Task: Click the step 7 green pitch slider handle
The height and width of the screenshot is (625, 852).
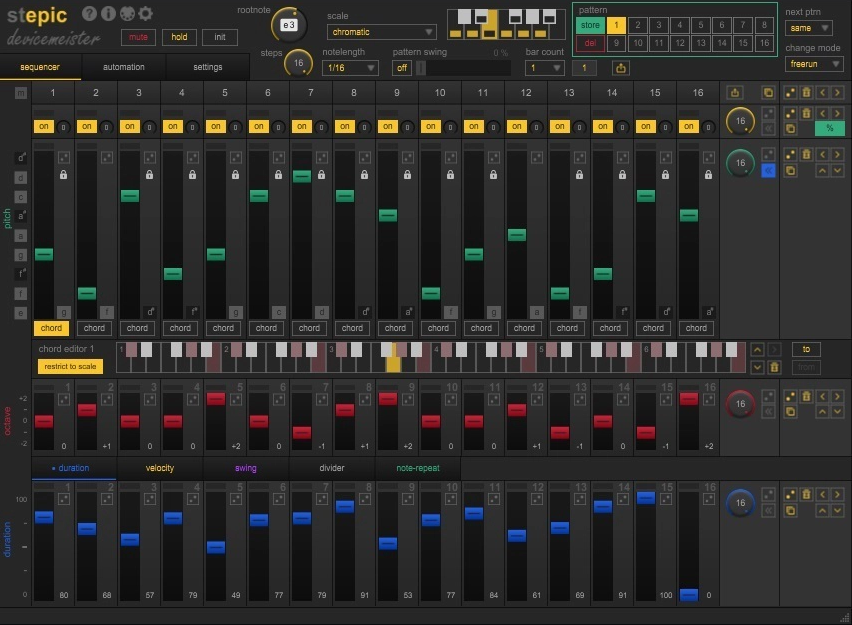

******

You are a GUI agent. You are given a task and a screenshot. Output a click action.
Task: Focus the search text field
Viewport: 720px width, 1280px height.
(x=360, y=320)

******

How many lines in the records above hold the string "screenshot"? Only the number is wanted.

**Solution**
2